Сара стояла на балконе своего дома, расположенного высоко на склоне Южной Столовой горы, и смотрела вниз, в ночь, время от времени раскручивая бренди в бокале. Позади нее во всей квартире свет был потушен. Горел только камин – в его тусклых красноватых отблесках по комнате плясали тени. Сара любила вот так постоять ночью одна. Это умиротворяло. Хотя иногда одиночество проникало внутрь, и у нее начинало щемить где-то в горле.
Тьма казалась сплошной, без единой щелочки. Нельзя было сказать, где кончается земля и начинается небо. Огоньки внизу складывались в безупречный геометрический узор, похожий на драгоценные камни на черном бархатном наряде, но чуть дальше строгий городской порядок уступал место сельской безалаберности – огоньки становились все реже и наконец окончательно сливались со звездным хаосом ночного неба.
Торговый центр на углу Тридцать Второй и небоскреб на Янгфилд-стрит можно было принять за созвездия. Некоторые огни быстро двигались, но что это – автомобили или метеоры, – было непонятно. Слева от нее непроницаемой туманностью вырисовывалась гора Лукаут – черная громада с несколькими горящими огоньками на черном фоне.
Сара сделала глоток бренди. Когда от Моргана она зашла в полицию, там ей посочувствовали. Полицейские понимали, почему она не могла явиться сразу. Шок, сказали они. Но версию Сары об умышленном покушении на нее они не приняли – не поверили, что другие жертвы были только маскировкой. Слишком уж привлекательна была версия о маньяке, слишком удобна.
«Улыбнись мне, Скотти, – пропела она про себя слова популярной песенки.
– Никто меня не понимает там, внизу».
Хотя нет, это несправедливо. Она так и не смогла вразумительно объяснить, почему именно себя считает главной мишенью, а интуицию к делу не подошьешь. Но она прочла это в глазах убийцы, когда их взгляды встретились. В полиции понимающе кивали. Нет ничего страшнее бессмысленной гибели, как сказал Морган, ужасно стать жертвой убийцы, которому ты безразличен. Шальная пуля террориста лишает человека индивидуальности, неповторимости, и жертва любым путем старается найти причину – любую причину, лишь бы она имела хоть какое-то отношение к ее личности. Но полицейские не испытали на себе взгляда того человека. Они не видели его глаз.

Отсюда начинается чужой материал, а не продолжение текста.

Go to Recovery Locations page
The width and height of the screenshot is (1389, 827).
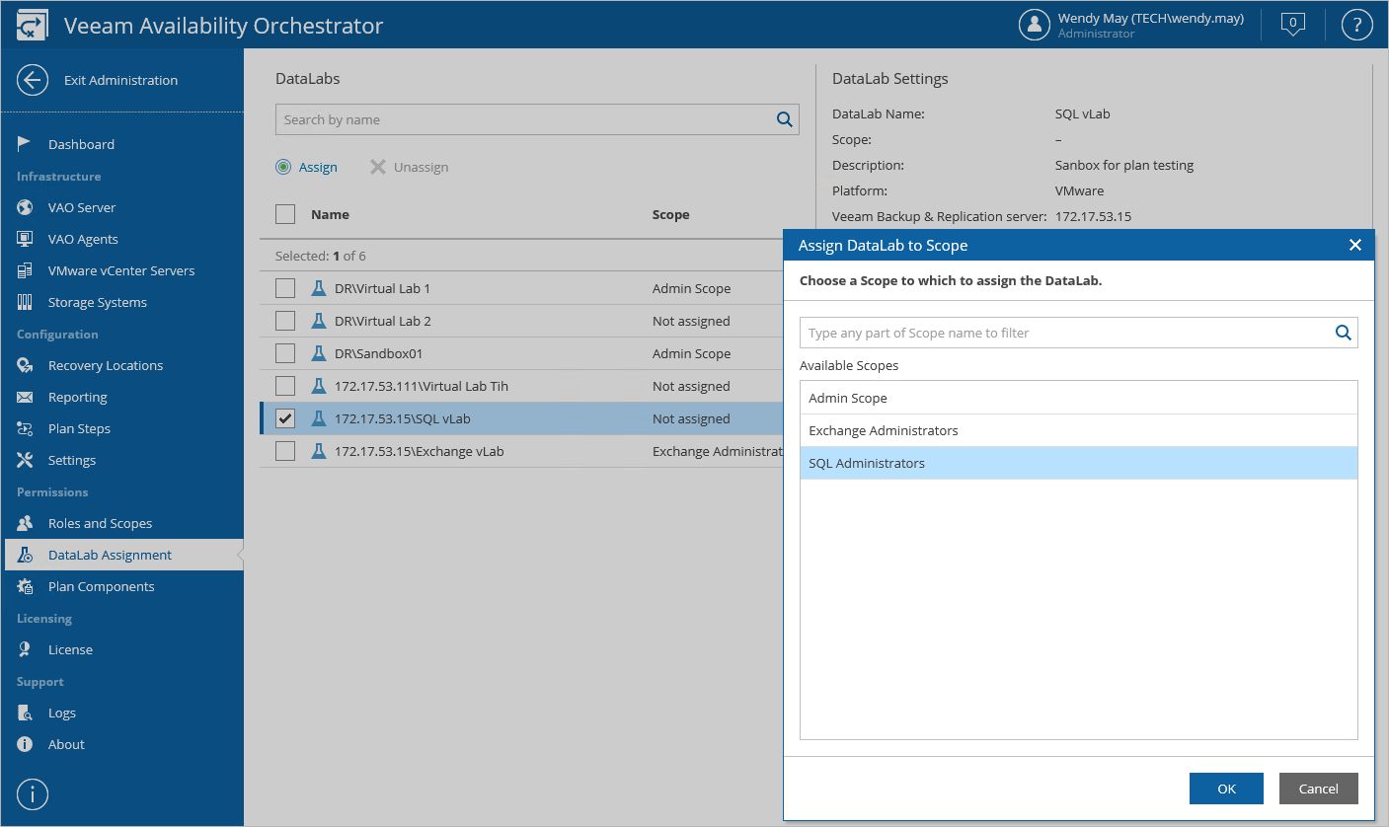pyautogui.click(x=106, y=365)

Кто-то обрек ее на смерть, а она не знала за что. Вот в чем состоял настоящий ужас. Тот взгляд, который бросил на нее убийца, невозможно было описать словами, но он не оставлял никаких сомнений. Человек безусловно узнал ее, и в его взгляде появилось смешанное чувство удовлетворения и предвкушения. Вспоминая его взгляд, она теперь понимала, что этот человек испытывал наслаждение от своей работы.

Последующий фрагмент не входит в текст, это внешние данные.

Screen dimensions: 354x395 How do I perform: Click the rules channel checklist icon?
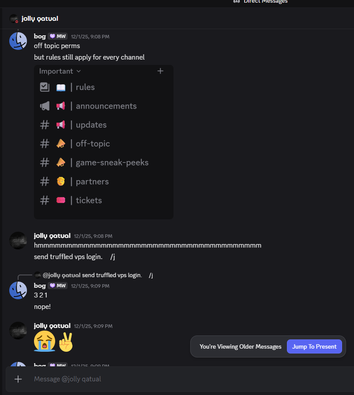pos(45,87)
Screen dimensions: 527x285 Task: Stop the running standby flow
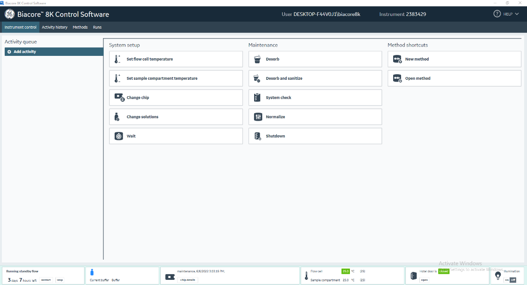60,280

Ее спасли курсы по выживанию. Она нырнула в укрытие автоматически, не раздумывая. Но даже после этого способность думать не вернулась к ней, и это ее тревожило. Всю свою жизнь она сама создавала возможности, из которых потом делала выбор, а не выбирала из тех, что ей представлялись. Но вчера было иначе. Она вспомнила, как просила Моргана обнять ее, и при мысли об этом ее щеки загорелись. Такого она не говорила никогда и никому, насколько себя помнила. Никогда и ни в ком она не нуждалась.
Если ты сам по себе, то у тебя никогда не появится искушение переложить вину на кого-то другого. Сара всегда презирала тех, кто обвиняет в своих неудачах друзей, обстоятельства, невезение, все что угодно, кроме самих себя. Но вчера она как будто стала одной из них: она защищалась, а не наступала, подчинялась обстоятельствам, которые от нее не зависели, она оцепенела от неожиданности, от ужаса, а главное – почувствовала полную беспомощность.
Беспомощность. Вот что может лишить мужества кого угодно. Может быть, у тех, остальных, просто ниже порог психологической уязвимости?